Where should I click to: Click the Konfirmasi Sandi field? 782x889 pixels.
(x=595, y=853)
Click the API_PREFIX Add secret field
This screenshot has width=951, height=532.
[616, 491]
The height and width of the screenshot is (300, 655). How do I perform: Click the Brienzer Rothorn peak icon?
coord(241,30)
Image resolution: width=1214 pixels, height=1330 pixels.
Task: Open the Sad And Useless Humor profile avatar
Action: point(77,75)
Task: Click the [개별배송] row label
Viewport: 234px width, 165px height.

※ ※ ※

• [Problem to solve] Reproduce every one of the records above word for word, keeping each line unchanged.

• [Exercise solution]
Where should I click to: Click the Konfirmasi Sandi field? 782x889 pixels.
(x=595, y=853)
Click the API_PREFIX Add secret field
This screenshot has width=951, height=532.
[616, 491]
The height and width of the screenshot is (300, 655). How do I perform: Click the Brienzer Rothorn peak icon?
coord(241,30)
Image resolution: width=1214 pixels, height=1330 pixels.
Task: Open the Sad And Useless Humor profile avatar
Action: point(77,75)
Task: Click the [개별배송] row label
Viewport: 234px width, 165px height.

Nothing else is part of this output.